* [The task] The lines from the top of the material below through the line containing "Pierścionki (42, 2308)" are to be printed exactly, with pictures omitted.

* [Listed entries]
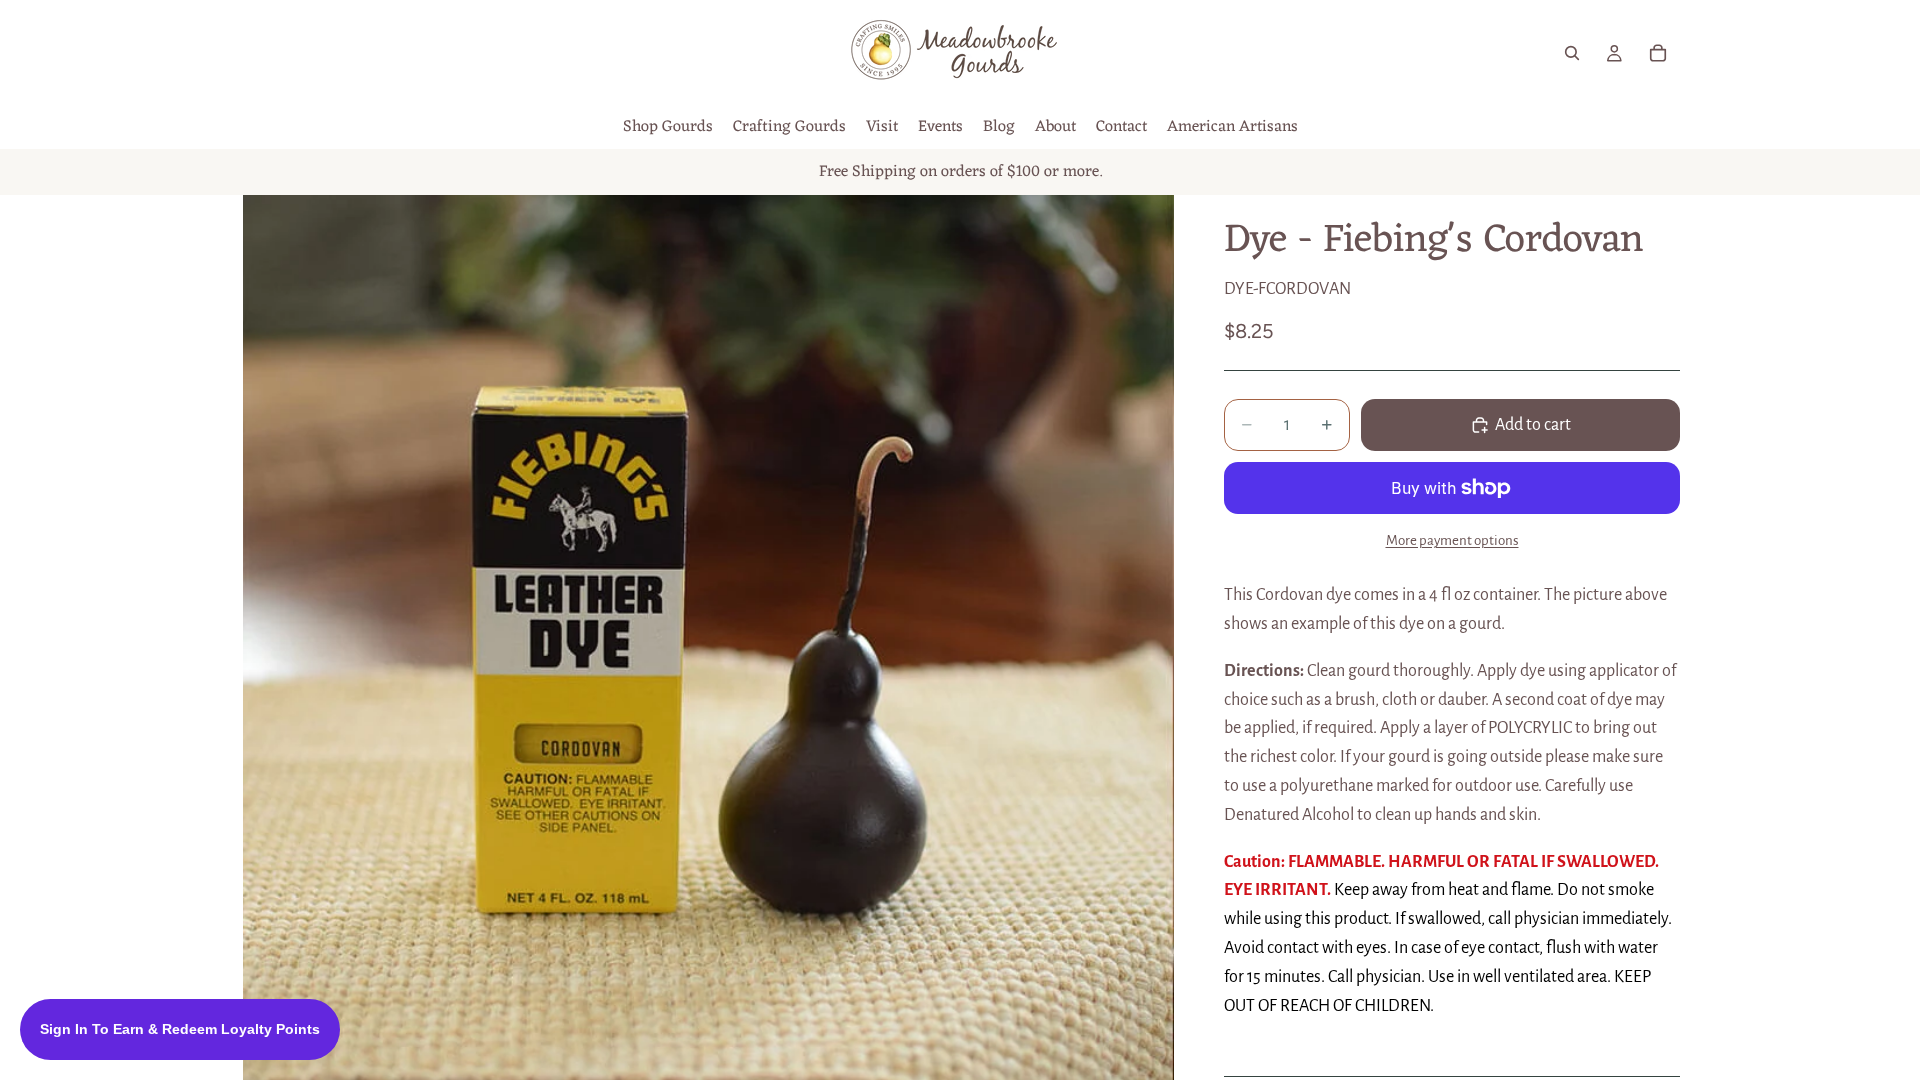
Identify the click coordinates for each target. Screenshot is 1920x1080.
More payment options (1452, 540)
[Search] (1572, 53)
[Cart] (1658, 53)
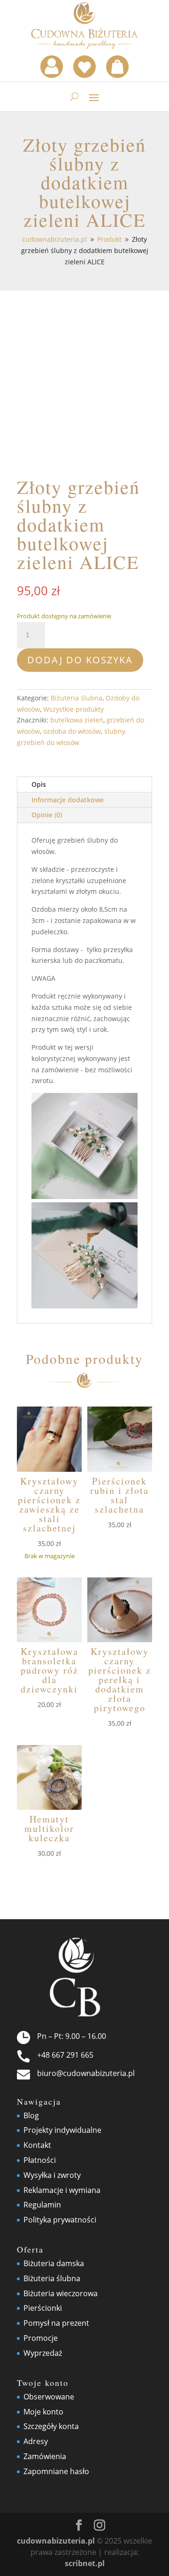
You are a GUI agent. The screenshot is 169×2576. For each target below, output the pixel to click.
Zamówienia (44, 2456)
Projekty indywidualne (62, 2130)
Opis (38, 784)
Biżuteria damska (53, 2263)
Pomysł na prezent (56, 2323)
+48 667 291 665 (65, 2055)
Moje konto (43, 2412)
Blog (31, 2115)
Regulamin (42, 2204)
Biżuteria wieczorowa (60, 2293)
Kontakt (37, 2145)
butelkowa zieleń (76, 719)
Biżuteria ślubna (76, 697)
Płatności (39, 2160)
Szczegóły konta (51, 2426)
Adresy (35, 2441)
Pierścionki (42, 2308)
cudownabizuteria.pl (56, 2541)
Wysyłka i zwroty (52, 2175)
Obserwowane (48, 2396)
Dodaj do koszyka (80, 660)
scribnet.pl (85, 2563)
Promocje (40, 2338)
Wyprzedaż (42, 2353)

* [Exercise response]
Identify the click coordinates for each target. Screenshot is 1920x1080.
More payment options (1452, 540)
[Search] (1572, 53)
[Cart] (1658, 53)
You are a GUI agent. The screenshot is 169×2576. For each target below, output the pixel to click.
Zamówienia (44, 2456)
Projekty indywidualne (62, 2130)
Opis (38, 784)
Biżuteria damska (53, 2263)
Pomysł na prezent (56, 2323)
+48 667 291 665 (65, 2055)
Moje konto (43, 2412)
Blog (31, 2115)
Regulamin (42, 2204)
Biżuteria wieczorowa (60, 2293)
Kontakt (37, 2145)
butelkowa zieleń (76, 719)
Biżuteria ślubna (76, 697)
Płatności (39, 2160)
Szczegóły konta (51, 2426)
Adresy (35, 2441)
Pierścionki (42, 2308)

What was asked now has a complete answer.